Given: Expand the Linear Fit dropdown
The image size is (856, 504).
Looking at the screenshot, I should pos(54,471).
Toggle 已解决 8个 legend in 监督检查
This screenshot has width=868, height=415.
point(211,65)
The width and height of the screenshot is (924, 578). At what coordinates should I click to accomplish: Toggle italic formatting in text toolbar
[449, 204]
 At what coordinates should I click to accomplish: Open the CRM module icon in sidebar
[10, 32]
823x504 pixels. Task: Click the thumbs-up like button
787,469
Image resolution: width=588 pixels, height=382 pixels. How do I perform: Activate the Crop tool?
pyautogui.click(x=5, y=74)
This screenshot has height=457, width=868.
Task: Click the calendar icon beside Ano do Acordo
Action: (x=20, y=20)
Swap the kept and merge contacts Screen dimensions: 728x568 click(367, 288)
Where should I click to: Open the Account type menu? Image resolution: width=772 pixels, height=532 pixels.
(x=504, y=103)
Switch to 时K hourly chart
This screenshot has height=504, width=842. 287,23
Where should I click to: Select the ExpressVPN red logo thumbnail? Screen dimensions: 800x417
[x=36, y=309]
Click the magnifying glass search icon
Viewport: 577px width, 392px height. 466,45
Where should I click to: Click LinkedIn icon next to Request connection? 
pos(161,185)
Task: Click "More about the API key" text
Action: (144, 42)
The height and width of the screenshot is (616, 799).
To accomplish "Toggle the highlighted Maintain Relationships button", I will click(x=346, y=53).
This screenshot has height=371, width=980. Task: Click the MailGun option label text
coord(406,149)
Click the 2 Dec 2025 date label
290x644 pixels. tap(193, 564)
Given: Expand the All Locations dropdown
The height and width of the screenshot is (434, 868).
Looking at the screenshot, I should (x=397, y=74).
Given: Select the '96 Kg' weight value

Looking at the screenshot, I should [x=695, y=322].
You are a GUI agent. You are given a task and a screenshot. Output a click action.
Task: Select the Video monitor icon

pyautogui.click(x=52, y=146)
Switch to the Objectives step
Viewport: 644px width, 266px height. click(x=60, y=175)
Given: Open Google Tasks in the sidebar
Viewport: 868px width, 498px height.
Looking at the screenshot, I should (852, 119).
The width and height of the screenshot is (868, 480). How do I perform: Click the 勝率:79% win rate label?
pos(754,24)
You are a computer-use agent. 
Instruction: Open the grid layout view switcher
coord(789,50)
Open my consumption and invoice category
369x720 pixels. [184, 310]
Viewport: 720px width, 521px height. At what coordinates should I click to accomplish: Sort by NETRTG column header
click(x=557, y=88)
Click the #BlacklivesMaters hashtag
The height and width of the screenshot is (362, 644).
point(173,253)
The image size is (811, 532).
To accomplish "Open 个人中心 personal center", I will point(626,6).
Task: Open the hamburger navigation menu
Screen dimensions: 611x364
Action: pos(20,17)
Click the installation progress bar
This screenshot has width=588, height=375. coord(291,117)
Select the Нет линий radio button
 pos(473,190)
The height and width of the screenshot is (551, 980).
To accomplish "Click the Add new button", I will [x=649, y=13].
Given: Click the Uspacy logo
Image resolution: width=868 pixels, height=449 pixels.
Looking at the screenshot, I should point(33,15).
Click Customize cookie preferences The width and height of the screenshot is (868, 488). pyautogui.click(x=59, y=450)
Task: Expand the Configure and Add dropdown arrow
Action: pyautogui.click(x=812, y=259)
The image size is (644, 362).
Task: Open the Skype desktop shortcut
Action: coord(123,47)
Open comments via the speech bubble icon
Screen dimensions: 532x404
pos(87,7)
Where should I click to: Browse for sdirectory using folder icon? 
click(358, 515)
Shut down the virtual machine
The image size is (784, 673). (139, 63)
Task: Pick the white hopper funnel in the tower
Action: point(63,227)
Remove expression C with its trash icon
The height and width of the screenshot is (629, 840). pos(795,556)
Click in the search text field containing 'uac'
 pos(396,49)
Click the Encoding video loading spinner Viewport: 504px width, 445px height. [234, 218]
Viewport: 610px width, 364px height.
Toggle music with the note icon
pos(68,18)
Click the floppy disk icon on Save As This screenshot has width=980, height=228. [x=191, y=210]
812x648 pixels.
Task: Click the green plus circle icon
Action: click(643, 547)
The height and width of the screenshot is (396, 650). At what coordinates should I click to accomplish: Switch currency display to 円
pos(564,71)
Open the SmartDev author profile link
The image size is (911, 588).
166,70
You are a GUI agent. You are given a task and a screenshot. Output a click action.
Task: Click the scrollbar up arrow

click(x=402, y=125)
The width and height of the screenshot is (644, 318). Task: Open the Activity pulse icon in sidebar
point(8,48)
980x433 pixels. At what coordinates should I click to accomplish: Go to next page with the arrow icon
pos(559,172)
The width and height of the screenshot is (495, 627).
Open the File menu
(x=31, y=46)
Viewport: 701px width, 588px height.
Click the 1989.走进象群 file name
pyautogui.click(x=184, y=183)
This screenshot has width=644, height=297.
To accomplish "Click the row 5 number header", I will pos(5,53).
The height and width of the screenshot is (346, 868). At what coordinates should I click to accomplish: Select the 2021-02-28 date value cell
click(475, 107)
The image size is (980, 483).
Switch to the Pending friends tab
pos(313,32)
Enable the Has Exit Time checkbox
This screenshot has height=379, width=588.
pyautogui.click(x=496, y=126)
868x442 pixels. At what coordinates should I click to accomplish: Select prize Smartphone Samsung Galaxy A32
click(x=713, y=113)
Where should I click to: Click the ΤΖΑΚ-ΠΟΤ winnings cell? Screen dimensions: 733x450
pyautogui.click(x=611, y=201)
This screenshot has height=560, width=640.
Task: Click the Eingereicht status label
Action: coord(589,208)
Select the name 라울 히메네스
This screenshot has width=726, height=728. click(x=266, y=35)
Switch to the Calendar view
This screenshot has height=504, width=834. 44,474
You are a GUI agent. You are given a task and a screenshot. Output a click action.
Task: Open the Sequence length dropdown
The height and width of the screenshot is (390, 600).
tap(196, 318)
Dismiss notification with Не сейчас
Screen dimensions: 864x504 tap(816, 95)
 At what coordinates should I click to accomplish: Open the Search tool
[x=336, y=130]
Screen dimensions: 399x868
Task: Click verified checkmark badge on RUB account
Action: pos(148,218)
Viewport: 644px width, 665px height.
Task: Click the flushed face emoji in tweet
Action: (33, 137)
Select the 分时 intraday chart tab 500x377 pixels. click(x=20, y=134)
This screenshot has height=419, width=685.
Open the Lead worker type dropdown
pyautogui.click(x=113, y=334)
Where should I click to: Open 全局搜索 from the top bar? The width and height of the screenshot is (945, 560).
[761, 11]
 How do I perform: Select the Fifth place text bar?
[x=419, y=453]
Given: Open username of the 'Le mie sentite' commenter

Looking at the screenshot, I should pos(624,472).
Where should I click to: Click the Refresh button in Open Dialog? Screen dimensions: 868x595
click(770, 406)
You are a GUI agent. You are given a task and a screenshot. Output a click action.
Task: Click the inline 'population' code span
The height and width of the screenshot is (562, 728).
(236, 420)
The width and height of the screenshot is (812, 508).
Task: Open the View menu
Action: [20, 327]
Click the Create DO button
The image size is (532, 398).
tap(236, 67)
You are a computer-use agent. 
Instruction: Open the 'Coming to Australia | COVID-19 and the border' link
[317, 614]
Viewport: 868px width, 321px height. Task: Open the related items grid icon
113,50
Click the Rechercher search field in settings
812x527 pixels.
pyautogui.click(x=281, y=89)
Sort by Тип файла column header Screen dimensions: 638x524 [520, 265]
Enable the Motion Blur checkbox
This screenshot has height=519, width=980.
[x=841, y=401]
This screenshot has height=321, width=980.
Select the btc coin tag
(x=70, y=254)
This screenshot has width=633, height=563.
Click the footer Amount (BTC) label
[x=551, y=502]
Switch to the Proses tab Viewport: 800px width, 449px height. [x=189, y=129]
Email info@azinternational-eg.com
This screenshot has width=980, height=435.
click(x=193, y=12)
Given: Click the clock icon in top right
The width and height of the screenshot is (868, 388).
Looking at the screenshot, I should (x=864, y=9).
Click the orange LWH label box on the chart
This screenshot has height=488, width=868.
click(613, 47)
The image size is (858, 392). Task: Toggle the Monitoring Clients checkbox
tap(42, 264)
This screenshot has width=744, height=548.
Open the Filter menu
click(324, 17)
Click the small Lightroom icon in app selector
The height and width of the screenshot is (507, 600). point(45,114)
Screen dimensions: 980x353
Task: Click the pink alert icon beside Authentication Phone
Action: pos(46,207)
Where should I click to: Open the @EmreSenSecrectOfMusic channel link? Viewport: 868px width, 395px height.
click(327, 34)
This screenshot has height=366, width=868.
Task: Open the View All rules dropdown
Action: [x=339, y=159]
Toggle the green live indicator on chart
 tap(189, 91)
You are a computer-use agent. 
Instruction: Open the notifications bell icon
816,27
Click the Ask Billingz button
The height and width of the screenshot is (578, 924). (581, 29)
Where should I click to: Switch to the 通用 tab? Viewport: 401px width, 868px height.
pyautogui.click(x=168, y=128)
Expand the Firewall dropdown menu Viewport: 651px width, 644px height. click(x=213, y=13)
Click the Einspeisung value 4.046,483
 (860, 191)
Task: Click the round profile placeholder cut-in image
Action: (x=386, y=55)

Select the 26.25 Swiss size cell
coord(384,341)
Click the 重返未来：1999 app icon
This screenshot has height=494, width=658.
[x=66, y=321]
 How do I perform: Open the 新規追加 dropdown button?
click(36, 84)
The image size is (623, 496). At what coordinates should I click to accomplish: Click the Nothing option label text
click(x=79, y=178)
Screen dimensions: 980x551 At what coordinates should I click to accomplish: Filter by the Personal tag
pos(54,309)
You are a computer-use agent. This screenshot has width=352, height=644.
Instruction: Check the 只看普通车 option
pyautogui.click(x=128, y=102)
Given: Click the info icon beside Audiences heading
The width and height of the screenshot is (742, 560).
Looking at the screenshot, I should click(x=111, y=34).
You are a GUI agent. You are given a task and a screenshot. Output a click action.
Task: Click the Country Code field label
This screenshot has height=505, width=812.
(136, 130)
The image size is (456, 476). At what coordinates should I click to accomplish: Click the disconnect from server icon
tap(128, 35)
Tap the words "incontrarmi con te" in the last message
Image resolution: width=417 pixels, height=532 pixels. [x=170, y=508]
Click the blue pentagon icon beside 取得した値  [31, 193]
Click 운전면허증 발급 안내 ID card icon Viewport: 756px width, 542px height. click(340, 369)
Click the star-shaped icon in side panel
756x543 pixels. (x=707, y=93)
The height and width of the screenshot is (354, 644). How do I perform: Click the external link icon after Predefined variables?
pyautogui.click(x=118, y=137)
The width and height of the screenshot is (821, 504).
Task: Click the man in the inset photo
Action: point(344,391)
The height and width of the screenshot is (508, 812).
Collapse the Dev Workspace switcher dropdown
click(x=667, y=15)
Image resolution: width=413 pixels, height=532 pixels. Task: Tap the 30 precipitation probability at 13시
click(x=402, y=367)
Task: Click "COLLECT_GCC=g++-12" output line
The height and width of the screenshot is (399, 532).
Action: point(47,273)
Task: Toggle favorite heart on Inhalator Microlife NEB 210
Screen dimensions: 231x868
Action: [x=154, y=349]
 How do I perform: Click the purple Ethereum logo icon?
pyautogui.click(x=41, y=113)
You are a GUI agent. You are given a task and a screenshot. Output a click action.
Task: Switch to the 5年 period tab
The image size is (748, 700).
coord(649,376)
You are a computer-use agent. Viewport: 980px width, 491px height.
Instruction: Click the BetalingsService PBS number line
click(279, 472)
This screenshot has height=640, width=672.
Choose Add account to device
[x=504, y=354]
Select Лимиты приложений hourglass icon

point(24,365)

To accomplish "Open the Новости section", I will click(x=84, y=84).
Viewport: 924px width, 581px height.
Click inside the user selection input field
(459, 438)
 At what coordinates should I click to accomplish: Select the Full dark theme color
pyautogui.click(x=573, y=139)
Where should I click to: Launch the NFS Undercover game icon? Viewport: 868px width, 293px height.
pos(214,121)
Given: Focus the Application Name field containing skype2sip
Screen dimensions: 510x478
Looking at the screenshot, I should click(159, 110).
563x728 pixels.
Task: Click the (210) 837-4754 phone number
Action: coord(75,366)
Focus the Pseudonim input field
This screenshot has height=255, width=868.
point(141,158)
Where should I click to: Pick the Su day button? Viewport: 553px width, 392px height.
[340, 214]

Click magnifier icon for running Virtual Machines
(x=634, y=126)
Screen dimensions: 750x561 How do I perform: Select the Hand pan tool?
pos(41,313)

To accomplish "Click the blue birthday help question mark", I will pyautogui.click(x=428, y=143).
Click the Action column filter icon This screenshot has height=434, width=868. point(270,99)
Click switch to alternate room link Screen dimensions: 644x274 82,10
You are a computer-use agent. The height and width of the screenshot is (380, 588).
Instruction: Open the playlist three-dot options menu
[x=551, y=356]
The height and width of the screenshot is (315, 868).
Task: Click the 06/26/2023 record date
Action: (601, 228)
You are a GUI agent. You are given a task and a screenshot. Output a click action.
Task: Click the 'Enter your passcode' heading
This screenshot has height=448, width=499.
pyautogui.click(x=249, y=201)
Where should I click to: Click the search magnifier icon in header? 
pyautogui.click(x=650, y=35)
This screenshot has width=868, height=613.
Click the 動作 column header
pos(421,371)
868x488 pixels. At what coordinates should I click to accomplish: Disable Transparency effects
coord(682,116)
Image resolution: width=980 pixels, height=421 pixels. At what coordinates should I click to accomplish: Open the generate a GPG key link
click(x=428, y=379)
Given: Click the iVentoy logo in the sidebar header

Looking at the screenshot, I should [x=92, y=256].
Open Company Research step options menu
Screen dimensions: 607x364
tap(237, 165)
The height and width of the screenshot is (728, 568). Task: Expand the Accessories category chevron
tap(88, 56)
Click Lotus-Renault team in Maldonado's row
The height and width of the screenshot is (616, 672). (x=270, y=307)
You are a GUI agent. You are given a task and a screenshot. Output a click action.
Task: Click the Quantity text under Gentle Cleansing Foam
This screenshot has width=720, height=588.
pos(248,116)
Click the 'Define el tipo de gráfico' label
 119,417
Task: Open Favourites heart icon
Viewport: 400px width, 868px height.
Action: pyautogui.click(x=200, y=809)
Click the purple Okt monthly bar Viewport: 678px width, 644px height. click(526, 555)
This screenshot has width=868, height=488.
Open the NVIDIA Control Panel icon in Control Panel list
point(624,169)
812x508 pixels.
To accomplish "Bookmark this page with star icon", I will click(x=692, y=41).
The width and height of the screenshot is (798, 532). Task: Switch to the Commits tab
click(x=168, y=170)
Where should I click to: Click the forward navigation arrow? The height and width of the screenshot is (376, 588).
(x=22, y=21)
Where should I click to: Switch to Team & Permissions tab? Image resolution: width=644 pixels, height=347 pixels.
--
Directive - Count the lines in the listing above that contain the string "heading", with case counting. Reply with the number only.

Solution - 2